During this same time period (I'm writing this in June of 2011, and I have no idea what kind of device you'll be using to read this in 2035),  England's socialized medical system had a goal of getting people into their emergency rooms in four hours.  That's four hours from the time a patient showed up until they were admitted, transferred, died, or were discharged.  Yeah, people died outside while waiting to be admitted to National Health Service hospitals.  The British government had a goal of treating all patients in 18 weeks.  (To us, this is a ridiculously long period of time.)  One British guy that I've corresponded with a few times has started something called the National Death Service blog.
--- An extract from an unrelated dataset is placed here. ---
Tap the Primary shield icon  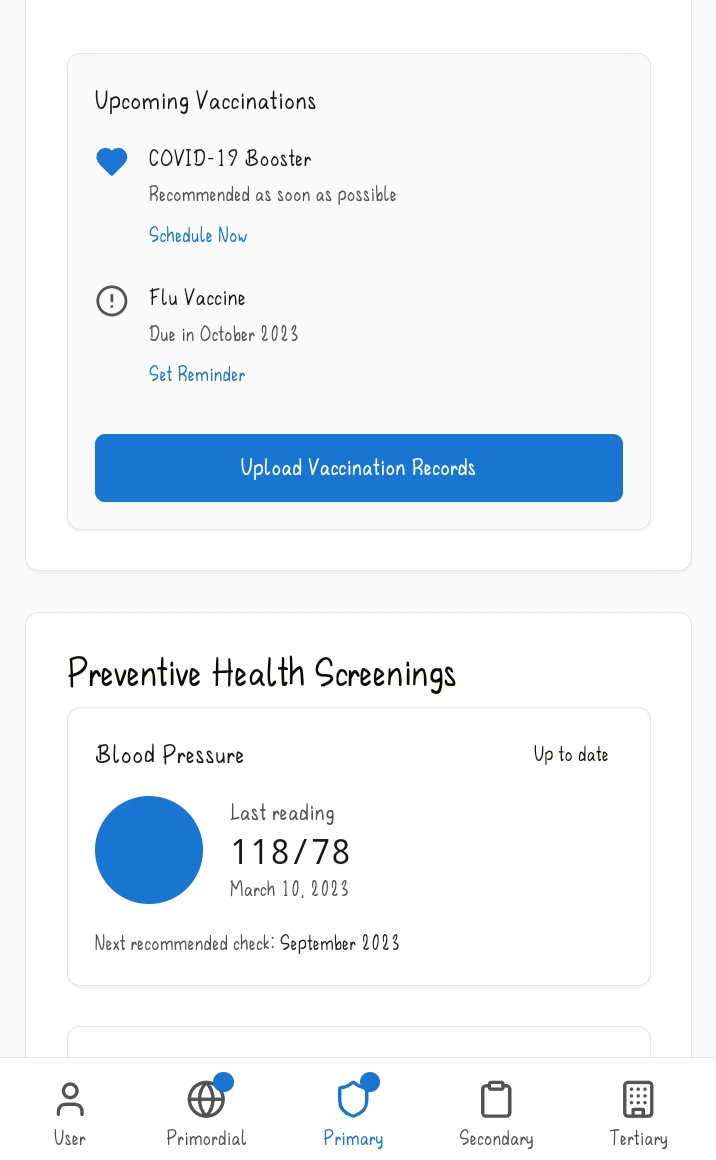353,1099

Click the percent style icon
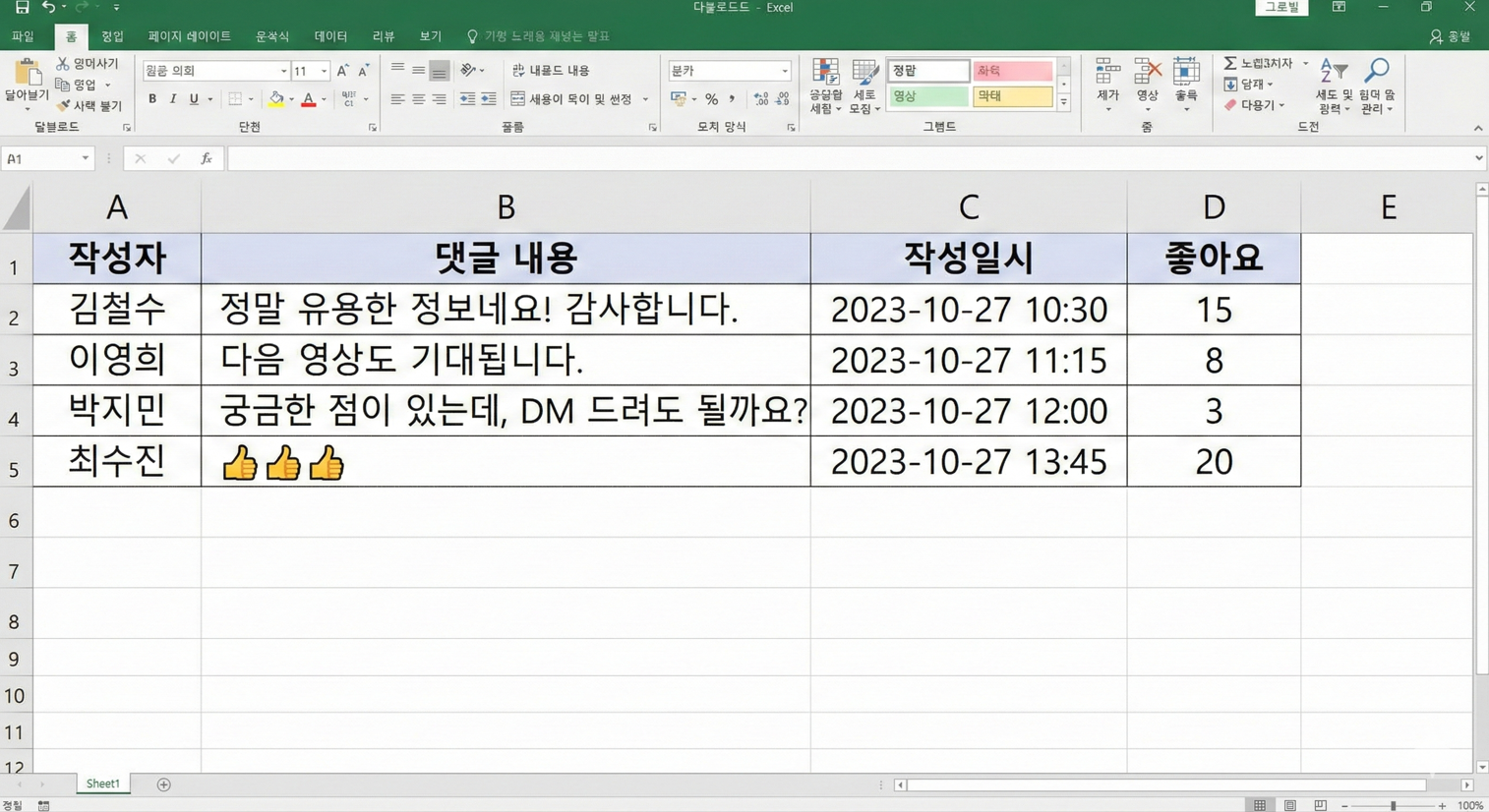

For reasons that I still don't understand, we decided to imitate the British system.  Once again, on behalf of my generation, I apologize. 

Just so you'll believe these things once existed, here are some pictures of billboards advertising the emergency room services of American hospitals in the Year Of Our Lord 2011.  Our 2011 hospitals actually bragged about their short waiting times !!   At the time this picture was taken (using a primitive device we called a camera), the waiting time at this hospital's emergency room was 13 minutes. 

Think of how long you now have to wait and wait and wait to see the government-approved doctor for your zip code.  Compare that agony to this:

   Don't you wish that your U.S. Government hospitals still had to compete for your business? 

I hope you kids are doing well, and are staying healthy, and don't need hospitals.

Once again, sorry about that national debt.  I bitched and moaned about it online and tried to get people to vote Libertarian.  It was the best I could do. 

There was another guy named John Prine whose music I really liked.  If you could find his CD called "Bruised Orange" and play it outside my sepulchre, I'd appreciate it.   

I wish I could see you now,

Your Grandfather


I don't know if these links will work in the year 2035, but the billboard pictures came from here and here and here and here and here

Here's John Prine doing "That's The Way The World Goes Round" from that "Bruised Orange" CD.  I really liked this song.   


NickM said...

I would like to add my twopenneth about the travesty that is the NHS but can't. I emotionally can't.

Aplogies to your grandkids WS but if they ain't killed me by then I'll play some tunes by your mrble mausoleum.

Not of course by then will I be able to afford the carbon credits to the One True Goreacle (let graft be upon Him) for a flight to Texas.

It's not looking good anyway you look is it? You know when you're in a stricken ship another coming alongside feels like something Heaven sent until you realise they are listing heavily to port too and they call over asking for urgent aid.

I suspect the only feeling you have then is a sinking one.

The Whited Sepulchre said...

Great to hear from you again.
I'm astounded by the number of people who think that England's healthcare system is worth imitating.

CharlieDelta said...

Nicely written dude. I'm sure when your grandchildren finally do read this, it will almost be like they were there.